My parents cast conspiratorial looks
At me, eachother, even her,
Since she had been their artist, in our home
And there was I, with altered name to show
What Jewish girls were like, that is to say,
Not dark haired, hook nosed, Jessica or Ruth
But – I won’t tell you what my name is – blond
The sort of girl mistaken later on
For the new maid which made my ma-in-law
Quite furious, and once, in Ireland, a-sitting on a bus,
A priest behind me tapped my shoulder and
Informed me to my great delight
I looked just like the Virgin Mary, which
Is possible of course because she too
Was Jewish, though I do suspect
She had a hooked nose and dark curly hair. It was
I think the scarf of blue I’d knotted in the way
Duke’s daughters did and almoners
Who slummed it in bed sitters until they
Were summoned home to marry Nigel Smythe.
And yet there was that time upon the deck
On billows from Newhaven to Dieppe
When I was wearing consciously my scarf
So neatly knotted that another tap
Upon my shoulder, and a woman, old
It seemed to me, just said it, just like that,
“Du redst Yiddish? ” No I said, quite red,
But how bon Dieu did you know that I might?
“Oh, I can tell, ” she answered. That was that,
And she was meeting for the very first
Time since before the war her brother, thought
Dead of disease in Drancy, disappeared
Just like his dad, his mother and his wife.

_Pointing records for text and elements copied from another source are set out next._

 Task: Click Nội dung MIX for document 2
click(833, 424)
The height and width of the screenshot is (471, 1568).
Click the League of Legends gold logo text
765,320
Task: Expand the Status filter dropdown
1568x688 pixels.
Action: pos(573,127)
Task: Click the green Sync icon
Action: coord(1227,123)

But back to Juliet. She offered us
The portrait but my parents paused;
They’d spent a bit of money on the oil
And couldn’t see to spend more, water paints
Being ok for children, amateurs.
And so I just forgot, and then forgot
Until today when I might pass
Right off this earth with photos, black and white,
Some snapshots of me on the sand in Cannes,
Some songs for me my father threw away,
Some letters from those absent weekend boys,
Some comments to my kids about those days
That they can scarcely picture, from old friends
We meet at weddings, funerals, or soon - good Lord not yet! -
Elderhostel lectures, cruises, bus tours, hotel meals
To rest our weary selves from Passover.
I may as well knot scarves beneath my chin;
My inborn eyebrow raising is not dead.
To finish: just today I thought of her,
Of Juliet, and lo! I went on line
Oh blessed Google, there I found her name
And cursed Timing, she had just now died,
With gentle fame and Croydon in the Times
Obituary, Queen in oils just like my Mum,
And captains, and in other sites I found
The book she made of that famed Israel trip,
So I wrote quickly, email me the price!
I do not know if in it I will find
That portrait of me, but I wonder now
Why does my mother’s, on my sister’s wall,
Still have the power to disturb, why did
She paint her of the perfect nose and lips
And gazing eyes, with strain and tense-hid thoughts…
What was happening beneath that pride
My father paid for? And why did he pay?